** ASSIGNED TASK **
Every entry needs to be duplicated exactly.

(Stored data entries)

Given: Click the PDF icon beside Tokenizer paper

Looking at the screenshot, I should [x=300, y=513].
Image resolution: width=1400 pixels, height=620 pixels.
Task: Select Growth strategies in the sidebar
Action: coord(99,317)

** EXERCISE ANSWER **
Given: Click the PDF icon beside Tokenizer paper

Looking at the screenshot, I should [x=300, y=513].
Image resolution: width=1400 pixels, height=620 pixels.
Task: Select Growth strategies in the sidebar
Action: coord(99,317)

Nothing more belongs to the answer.